2016-02-19

sovay: (Default)
1. I am very sad to hear that Michael J. Epstein and Sophia Cacciola are moving to Los Angeles, not least because it substantially decreases my chances of hearing the complete works of Do Not Forsake Me Oh My Darling in person. It's also difficult to disagree with Epstein and Cacciola's assessment of the economics of being an artist in Boston:

Unfortunately, we just haven't been able to find the support necessary to create the financial infrastructure that would allow us to continue working with an upward trajectory, and as much as new arts programs are touted, we just don't envision a serious movement to make creative work viable within the context of skyrocketing costs of living in this area. Every year, more and more of our friends give up and move outside the city because they can no longer afford the rent. Boston, as a community and as an institution, fails to support startup and mid-level arts groups . . . This deficit means that the city fails to attract the types of infrastructure that result in creative workers getting paid fair wages. For our needs, that means that there are very few record labels, booking agencies, feature-film production houses, film distribution companies, etc. We personally just can't rely on crowdfunding and accumulating debt forever, and we can't work under those financial restrictions to do better than we are now. We are just killing ourselves to pull off anything serious on tiny budgets. The true cost of this failure to value creative work is that people like us are significantly burdened by staying, and we are driven to leave. We'd prefer to stay, but it's self-sabotaging to wait for sociopolitical miracles.

I am not even trying to make a living in the arts (it would be nice; I'm trying to make a living from my jobs first), but I spend a lot of time these days trying to figure out how the hell I can afford to stay in a city I consider home. The part about the rent rings dispiritingly true. The last thing this city needs is more condos.

2. I am not sure that I had known anything about the eighteenth-century enslaved chef Hercules—head cook of George Washington's household at the President's House as well as Mount Vernon, from which he later escaped to freedom and disappears from the historical record—prior to this article, so in that sense I appreciate the controversy over Ramin Ganeshram's A Birthday Cake for George Washington. The portrait is arresting.

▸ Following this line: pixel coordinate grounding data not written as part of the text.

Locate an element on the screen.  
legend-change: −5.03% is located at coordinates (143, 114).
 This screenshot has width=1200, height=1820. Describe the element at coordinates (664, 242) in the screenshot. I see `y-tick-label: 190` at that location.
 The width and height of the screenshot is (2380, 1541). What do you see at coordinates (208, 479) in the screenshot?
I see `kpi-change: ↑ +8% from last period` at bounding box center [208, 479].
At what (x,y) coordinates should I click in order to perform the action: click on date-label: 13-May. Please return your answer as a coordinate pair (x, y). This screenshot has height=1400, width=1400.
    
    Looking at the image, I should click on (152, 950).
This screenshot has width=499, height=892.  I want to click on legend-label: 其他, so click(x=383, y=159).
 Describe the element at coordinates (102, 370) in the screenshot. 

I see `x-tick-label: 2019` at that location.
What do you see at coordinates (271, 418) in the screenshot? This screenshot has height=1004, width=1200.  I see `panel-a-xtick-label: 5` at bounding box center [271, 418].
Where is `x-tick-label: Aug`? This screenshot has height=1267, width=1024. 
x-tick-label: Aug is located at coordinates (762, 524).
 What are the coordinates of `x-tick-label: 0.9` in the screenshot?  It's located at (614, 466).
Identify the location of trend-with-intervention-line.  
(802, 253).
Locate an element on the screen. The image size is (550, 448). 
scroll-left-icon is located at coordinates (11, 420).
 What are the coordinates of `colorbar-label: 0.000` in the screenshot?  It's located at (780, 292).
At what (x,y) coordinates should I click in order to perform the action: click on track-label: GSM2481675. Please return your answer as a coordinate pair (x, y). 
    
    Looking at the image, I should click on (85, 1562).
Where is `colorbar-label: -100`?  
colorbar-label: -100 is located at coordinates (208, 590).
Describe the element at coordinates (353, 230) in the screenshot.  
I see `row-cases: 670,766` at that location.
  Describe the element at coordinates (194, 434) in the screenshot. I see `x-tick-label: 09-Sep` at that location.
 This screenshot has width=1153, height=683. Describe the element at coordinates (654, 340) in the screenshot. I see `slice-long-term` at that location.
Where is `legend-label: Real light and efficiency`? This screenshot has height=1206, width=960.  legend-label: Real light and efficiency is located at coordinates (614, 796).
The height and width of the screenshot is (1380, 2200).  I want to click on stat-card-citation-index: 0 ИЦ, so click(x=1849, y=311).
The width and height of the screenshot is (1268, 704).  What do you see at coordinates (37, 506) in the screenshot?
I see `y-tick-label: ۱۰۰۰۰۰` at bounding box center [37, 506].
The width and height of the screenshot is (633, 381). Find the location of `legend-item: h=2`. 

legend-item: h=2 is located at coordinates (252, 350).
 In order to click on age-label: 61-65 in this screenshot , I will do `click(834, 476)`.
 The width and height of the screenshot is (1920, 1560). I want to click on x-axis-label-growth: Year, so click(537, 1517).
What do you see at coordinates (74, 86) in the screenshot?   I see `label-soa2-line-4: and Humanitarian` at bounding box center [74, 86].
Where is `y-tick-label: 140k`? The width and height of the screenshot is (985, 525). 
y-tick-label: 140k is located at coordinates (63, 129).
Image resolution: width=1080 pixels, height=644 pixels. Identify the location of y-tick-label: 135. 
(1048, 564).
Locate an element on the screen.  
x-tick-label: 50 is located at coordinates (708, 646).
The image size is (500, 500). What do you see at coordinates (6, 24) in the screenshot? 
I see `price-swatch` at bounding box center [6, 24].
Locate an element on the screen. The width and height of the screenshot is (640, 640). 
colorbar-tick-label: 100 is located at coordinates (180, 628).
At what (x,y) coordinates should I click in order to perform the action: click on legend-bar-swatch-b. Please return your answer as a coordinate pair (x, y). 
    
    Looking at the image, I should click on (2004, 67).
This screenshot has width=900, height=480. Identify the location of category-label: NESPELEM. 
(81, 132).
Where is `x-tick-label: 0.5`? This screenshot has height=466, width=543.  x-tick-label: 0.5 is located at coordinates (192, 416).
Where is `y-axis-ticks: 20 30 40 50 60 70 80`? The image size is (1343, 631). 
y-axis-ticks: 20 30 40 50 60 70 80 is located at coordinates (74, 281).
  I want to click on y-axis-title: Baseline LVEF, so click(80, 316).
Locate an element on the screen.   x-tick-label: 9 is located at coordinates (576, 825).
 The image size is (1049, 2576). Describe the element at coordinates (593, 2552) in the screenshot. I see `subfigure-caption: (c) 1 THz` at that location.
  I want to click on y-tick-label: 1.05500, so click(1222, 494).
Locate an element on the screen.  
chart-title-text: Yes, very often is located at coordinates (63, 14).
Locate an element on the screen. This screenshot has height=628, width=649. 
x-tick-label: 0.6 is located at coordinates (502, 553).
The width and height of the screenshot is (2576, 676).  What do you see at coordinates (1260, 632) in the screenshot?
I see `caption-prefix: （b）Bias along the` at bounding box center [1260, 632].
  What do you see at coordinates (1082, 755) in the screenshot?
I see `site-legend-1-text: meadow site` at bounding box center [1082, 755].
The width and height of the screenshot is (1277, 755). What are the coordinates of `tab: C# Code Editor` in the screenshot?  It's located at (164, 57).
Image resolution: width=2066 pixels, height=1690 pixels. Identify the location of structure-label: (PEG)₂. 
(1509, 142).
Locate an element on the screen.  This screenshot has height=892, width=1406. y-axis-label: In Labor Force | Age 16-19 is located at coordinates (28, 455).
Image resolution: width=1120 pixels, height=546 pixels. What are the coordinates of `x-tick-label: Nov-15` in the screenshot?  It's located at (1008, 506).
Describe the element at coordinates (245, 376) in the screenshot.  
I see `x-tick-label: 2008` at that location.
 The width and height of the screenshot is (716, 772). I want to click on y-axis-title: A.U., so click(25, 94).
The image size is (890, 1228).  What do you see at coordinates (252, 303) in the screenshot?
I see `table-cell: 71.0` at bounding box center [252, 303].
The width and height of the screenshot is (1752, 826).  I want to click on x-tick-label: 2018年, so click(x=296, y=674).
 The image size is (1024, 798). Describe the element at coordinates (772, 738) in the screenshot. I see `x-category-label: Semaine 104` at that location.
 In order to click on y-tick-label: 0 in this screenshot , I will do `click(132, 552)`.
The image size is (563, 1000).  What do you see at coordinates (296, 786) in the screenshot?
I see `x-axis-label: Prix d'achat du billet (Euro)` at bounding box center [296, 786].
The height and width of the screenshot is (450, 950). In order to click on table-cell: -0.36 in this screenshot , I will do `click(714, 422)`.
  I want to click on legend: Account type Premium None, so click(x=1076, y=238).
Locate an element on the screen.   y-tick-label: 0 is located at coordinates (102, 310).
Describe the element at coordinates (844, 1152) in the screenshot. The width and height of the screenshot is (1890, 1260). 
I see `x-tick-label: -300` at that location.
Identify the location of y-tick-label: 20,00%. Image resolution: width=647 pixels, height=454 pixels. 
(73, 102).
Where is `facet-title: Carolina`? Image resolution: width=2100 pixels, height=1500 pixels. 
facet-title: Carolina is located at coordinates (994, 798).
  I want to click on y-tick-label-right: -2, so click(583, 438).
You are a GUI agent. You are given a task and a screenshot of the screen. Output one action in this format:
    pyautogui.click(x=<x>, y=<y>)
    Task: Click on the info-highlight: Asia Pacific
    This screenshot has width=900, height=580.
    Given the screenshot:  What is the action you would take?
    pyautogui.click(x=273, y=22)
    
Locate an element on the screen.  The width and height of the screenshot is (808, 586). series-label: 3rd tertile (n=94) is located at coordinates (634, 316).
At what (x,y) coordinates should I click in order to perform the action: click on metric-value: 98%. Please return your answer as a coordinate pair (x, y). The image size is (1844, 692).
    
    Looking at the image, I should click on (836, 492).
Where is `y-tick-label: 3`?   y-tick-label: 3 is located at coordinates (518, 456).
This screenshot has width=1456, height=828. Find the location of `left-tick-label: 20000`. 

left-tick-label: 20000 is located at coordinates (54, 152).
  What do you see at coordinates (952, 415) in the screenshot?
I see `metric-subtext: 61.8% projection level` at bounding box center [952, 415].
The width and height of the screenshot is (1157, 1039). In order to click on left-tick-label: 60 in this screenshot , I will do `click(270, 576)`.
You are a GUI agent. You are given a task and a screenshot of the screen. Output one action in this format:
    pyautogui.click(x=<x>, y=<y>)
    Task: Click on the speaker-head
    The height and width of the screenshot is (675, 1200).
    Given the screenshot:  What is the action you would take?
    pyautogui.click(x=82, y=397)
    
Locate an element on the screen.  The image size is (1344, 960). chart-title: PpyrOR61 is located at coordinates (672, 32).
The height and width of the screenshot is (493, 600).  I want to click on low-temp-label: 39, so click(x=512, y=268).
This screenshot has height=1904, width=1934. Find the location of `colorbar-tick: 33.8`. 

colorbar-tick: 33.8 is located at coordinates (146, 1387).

3. I find the song itself catchy enough in an imagistic way, but I really like the video for Sun Seeker's "Georgia Dust." It gives good daylight horror. It's a witch song.
sovay: (Sovay: David Owen)
I would love to know what I was thinking when I left myself a half-finished note on James P. Hogan's Inherit the Stars (1977). I'd have to re-read the novel to see if it's still true, but it used to fall firmly into the category of books I love although they are possibly not any good. I was thirteen when I read it for the first time, staying with my brother's godparents and their house-spanning, university-grade library of genre fiction. It's a puzzle-book, the scientific equivalent of a police procedural. A twenty-first-century lunar exploration discovers a dead man on the moon, in a spacesuit; this would not be so unusual except that he's been dead for 50,000 years. You keep reading in anticipation of an explanation for this apparent paradox, and somewhat secondarily to find out how the protagonists will handle the knowledge once they have it, but nobody in it has any characterization past the necessities of their place in the plot. I remember always liking Christian Danchekker, the lanky, pedantic, abrasive evolutionary biologist who serves as an intellectual antagonist for the first two-thirds of the book, but he's no more three-dimensional than the rest of the cast; his particular stereotypes were just more interesting to me than well-adjusted engineering. I think I picked up several early favorite characters that way. To be honest, it still works. The right kind of character will catch my attention over anyone else in the narrative even if they're two-dimensional or onscreen for five minutes. Some years ago I realized that the paucity of women on the list of favorite characters I've been keeping for the last fifteen years has nothing to do with a constitutional inability to empathize with female characters: it's the fact that the traits that most reliably interest me in a character are traditionally assigned to men.1 Write more widely varied and weirder female characters and I fall for them just as instantly as their male counterparts.2 It's one of the reasons I am looking forward to the Ghostbusters reboot. With that many women taking center stage, at least one of them should be strange enough for me. I bet that was not what I left myself the note to talk about, but it's true. More eccentrics of all genders and I'll be happy.

1. It has also never helped that romance is not one of my main attractors and the most conventional way to include a woman in a narrative is as a love interest; the most conventional way to make a woman the protagonist is to write a love story. If there's one lady in the plot and her primary effect on it is through her affections, unless we're talking Elsa Lanchester's Bride, I'm out of luck. I display about as little interest in male characters who are romantic heroes unless they have some other notable quality. There's a related conversation here about secondary characters versus protagonists, but it belongs to another post or at least footnote.

2. I tested this hypothesis originally with Diana Wynne Jones' Howl's Moving Castle (1986), Wendy and Richard Pini's Elfquest (1978–1996 as far as I followed the series), and Mary Gentle's Ash: A Secret History (2000). Later evidence included The Awakening (2011), The Bletchley Circle (2012–14), Agent Carter (2015–), the fiction of Caitlín R. Kiernan and Gemma Files, and pre-Code Hollywood. Film noir, too.